Pode reescrever todas as entradas abaixo renomeando "Post" para "Publicação", sem alterar mais nada e deixando as imagens de fora?

**DADOS EXTRAÍDOS:**
....

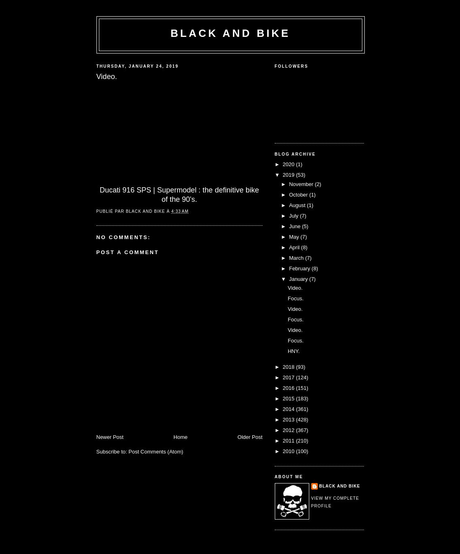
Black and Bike (231, 33)
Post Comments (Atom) (155, 452)
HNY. (294, 351)
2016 (289, 388)
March (297, 258)
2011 (289, 441)
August (298, 205)
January (299, 279)
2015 (289, 399)
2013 (289, 420)
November (302, 184)
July (294, 216)
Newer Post (110, 437)
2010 (289, 451)
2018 (289, 367)
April (295, 247)
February (300, 268)
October (299, 195)
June (295, 226)
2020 (289, 164)
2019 (289, 175)
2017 (289, 377)
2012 (289, 430)
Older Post (249, 437)
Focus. (296, 298)
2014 (289, 409)
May (294, 237)
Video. (295, 288)
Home (180, 437)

....

**RESOLUÇÃO:**
Black and Bike (231, 33)
Publicação Comments (Atom) (155, 452)
HNY. (294, 351)
2016 (289, 388)
March (297, 258)
2011 (289, 441)
August (298, 205)
January (299, 279)
2015 (289, 399)
2013 (289, 420)
November (302, 184)
July (294, 216)
Newer Publicação (110, 437)
2010 (289, 451)
2018 (289, 367)
April (295, 247)
February (300, 268)
October (299, 195)
June (295, 226)
2020 (289, 164)
2019 (289, 175)
2017 (289, 377)
2012 (289, 430)
Older Publicação (249, 437)
Focus. (296, 298)
2014 (289, 409)
May (294, 237)
Video. (295, 288)
Home (180, 437)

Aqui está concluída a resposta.